>>>>>

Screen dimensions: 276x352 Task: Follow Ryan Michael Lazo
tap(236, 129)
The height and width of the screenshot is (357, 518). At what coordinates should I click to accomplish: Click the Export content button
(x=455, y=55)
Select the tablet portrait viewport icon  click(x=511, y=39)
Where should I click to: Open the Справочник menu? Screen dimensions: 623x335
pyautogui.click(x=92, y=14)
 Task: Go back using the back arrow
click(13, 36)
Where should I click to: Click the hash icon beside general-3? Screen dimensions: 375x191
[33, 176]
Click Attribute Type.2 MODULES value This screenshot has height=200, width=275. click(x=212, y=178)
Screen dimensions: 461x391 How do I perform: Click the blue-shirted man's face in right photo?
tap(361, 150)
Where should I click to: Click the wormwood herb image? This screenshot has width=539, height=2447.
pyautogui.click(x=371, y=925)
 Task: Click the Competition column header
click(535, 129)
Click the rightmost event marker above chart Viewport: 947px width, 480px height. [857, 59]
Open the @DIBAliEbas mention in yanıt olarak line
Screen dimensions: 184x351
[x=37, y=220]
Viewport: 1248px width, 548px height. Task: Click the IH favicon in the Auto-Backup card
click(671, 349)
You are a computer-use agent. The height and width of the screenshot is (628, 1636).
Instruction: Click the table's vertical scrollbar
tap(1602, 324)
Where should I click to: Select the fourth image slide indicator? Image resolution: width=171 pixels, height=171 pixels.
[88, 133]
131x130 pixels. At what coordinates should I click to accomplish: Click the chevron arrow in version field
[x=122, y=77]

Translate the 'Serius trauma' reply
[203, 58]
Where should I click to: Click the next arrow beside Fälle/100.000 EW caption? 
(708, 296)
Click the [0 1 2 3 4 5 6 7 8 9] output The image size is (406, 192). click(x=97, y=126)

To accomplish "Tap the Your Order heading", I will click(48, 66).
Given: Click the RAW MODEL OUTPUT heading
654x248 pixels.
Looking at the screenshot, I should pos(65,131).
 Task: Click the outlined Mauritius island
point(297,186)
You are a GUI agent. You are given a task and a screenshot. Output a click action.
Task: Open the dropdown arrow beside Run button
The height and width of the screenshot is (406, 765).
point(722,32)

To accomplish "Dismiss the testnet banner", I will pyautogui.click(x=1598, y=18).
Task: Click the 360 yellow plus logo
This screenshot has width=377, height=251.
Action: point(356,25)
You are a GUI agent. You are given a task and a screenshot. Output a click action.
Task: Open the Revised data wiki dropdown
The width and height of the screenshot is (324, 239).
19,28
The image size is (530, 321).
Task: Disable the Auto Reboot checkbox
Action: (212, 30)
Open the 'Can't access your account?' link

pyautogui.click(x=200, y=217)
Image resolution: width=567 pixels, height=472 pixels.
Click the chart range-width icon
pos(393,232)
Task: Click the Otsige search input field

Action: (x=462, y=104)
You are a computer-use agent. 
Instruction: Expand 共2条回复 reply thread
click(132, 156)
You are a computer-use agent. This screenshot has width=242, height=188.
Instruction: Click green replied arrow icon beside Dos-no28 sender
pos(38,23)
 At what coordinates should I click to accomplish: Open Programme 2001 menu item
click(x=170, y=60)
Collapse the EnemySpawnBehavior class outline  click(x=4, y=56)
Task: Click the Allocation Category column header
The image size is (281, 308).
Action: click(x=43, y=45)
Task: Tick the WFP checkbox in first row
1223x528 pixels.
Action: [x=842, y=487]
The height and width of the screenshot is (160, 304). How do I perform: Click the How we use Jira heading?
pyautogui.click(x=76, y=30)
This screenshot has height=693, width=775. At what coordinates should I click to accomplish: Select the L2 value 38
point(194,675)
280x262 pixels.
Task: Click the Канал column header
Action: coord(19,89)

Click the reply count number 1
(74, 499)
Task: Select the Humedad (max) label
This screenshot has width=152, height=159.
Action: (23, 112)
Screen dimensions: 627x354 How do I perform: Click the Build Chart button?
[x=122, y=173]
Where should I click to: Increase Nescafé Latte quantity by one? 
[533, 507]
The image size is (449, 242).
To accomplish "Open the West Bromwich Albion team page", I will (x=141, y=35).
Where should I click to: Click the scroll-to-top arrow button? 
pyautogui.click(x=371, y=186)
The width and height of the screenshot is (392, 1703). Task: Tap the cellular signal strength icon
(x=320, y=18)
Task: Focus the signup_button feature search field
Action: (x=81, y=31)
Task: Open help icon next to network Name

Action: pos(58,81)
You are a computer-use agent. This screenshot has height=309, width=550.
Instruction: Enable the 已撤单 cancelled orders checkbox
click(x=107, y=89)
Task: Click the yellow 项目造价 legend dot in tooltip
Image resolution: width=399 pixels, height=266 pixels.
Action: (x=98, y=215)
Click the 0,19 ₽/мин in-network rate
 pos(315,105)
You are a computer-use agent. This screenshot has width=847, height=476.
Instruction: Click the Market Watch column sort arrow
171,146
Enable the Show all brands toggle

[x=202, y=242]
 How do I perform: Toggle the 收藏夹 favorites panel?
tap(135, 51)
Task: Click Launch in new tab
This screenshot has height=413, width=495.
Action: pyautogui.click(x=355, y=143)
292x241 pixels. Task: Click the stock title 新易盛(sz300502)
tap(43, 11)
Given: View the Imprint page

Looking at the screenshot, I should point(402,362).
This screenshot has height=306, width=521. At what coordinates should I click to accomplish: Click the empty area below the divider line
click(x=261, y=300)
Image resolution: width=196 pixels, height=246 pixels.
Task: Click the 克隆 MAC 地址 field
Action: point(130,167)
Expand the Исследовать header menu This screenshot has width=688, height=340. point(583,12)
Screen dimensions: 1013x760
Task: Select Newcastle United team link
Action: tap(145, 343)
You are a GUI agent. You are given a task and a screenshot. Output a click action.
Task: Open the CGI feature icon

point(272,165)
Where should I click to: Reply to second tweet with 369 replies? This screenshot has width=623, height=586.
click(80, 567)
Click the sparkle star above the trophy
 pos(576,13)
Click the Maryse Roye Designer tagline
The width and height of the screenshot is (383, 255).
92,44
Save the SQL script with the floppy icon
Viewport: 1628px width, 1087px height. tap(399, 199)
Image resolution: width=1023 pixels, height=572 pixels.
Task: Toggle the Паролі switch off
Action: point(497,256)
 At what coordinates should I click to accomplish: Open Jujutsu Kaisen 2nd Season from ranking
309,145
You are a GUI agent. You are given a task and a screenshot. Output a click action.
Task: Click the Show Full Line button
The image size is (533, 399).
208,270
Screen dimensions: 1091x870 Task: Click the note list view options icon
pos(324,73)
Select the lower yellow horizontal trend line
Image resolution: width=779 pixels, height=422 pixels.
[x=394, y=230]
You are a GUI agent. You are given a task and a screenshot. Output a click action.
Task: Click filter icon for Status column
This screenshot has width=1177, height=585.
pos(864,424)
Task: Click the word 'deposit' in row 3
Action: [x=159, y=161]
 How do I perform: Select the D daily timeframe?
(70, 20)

<<<<<

**Required action:** Wherever the word "will" turns up in the records above, copy the line that holds it.

**Written answer:**
To accomplish "Tap the Your Order heading", I will click(48, 66).
To accomplish "Dismiss the testnet banner", I will pyautogui.click(x=1598, y=18).
To accomplish "Open the West Bromwich Albion team page", I will (x=141, y=35).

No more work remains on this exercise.